Yeni bir dalga ile birlikte yaşanması muhtemel kapanma durumunda, Düzce’de esnaf namına hiçbir şeyin kalmayacağını söyleyen Kayıkçı, “Şimdi bundan sonra bir kısıtlama kararı geleceğini düşünmüyorum artık. Çünkü toplumun büyük bir kesimi aşısını olmuş ve olmaya da devam ederken Düzce’de aşılamada mavi kategoride yer alırken, yani aşılanmaya rağmen kapatmak iflas demektir. Oldu ki kapandık, bu iflas demektir. Kapanamaz artık, kapanacak bir şey yok artık. Çünkü aşıysa aşı yapılıyor. Aşılanan insanlarla, aşılanmayan insanların arasında ki yoğun bakım sayıları bellidir. Yani öyle ya da böyle aşının çok faydası olduğu ortada. Tabii aşı olanlarda hiç hasta olmuyor anlamı taşımıyor. Fakat onların daha hafif geçirdiği ortaya çıkıyor. Bu arada çocuklar bizim için çok önemli. Zaten ben artık bir yerin kapanacağını düşünmüyorum, ama kurallar getirilecektir. İşte aşısız şöyle olacak, tek aşılı şuraya girer, iki aşılı üç aşılı şuraya girer diye kurallar getirilebilir. Bu şekilde toplumu yönetecekler ki bu dinamo çalışsın.” dedi.
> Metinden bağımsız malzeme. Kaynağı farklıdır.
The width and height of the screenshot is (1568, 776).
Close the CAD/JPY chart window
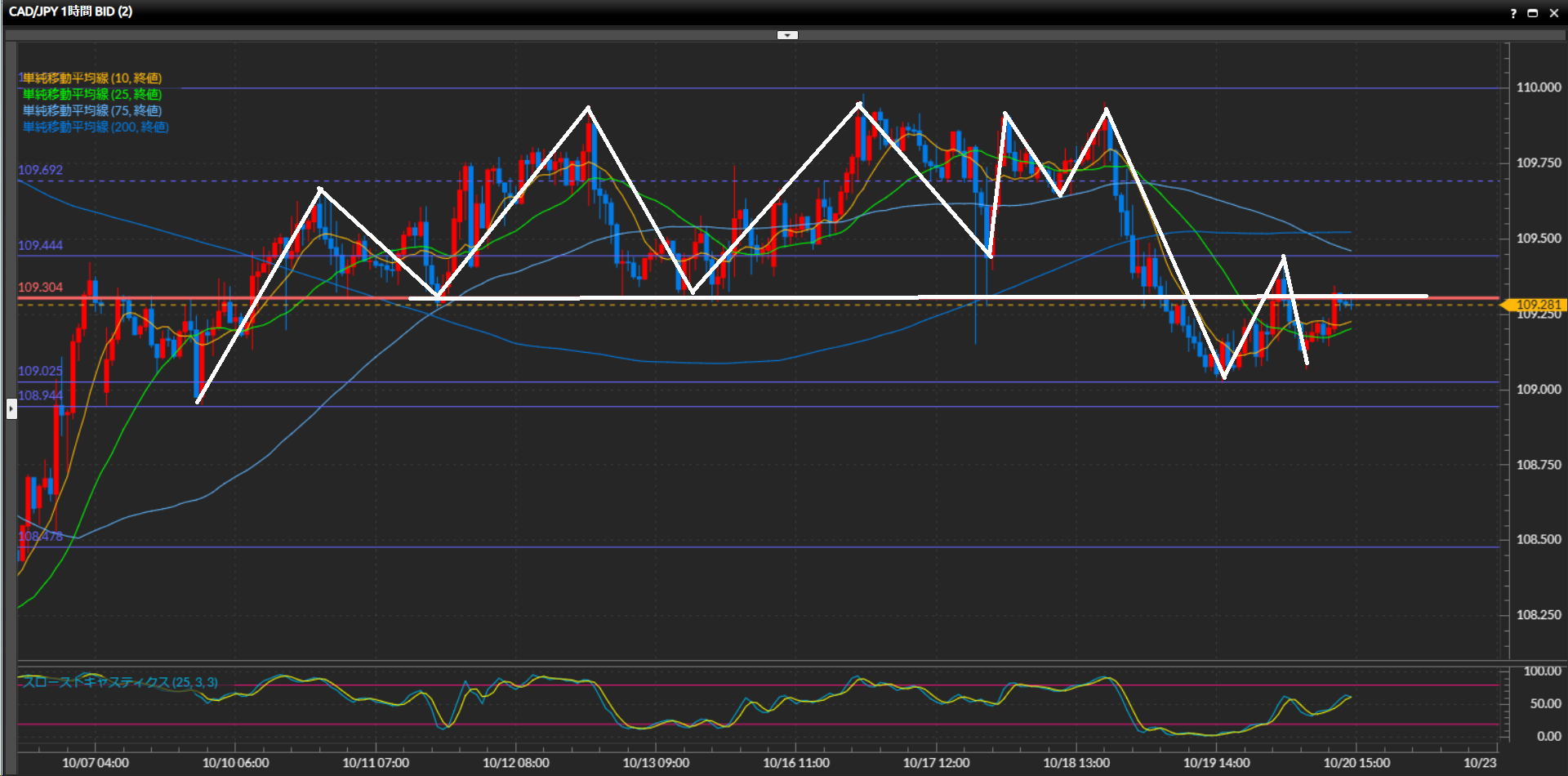click(1554, 13)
“Aşı konusunda biraz daha duyarlı olmalıyız”

Aşı konusunda Düzce halkını biraz daha duyarlı olmaya davet eden Kayıkçı, “Ülkenin çalışmaya ihtiyacı var. Okullar açılıyor, inşallah hayırlısı olsun. Çocuklar okullarda ve haliyle ailelerde bir tedirginlik var. Çocuklara ilk ders olarak sağlık konusunda eğitim verilmesi gerektiğini düşünüyorum. Yeni tedbirler, mesafeli durma, hijyen, el yıkama ve sınıfı havalandırmayla alakalı dersler olsun isterdim. Tabii bunun birinci, ikinci sınıf çok başaramaz ama burada öğretmenlerine çok görev düşüyor. Bir gayret var kapatma durumumuz olmaz. Bu süreci yürüteceğiz diye düşünüyorum.” şeklinde konuştu.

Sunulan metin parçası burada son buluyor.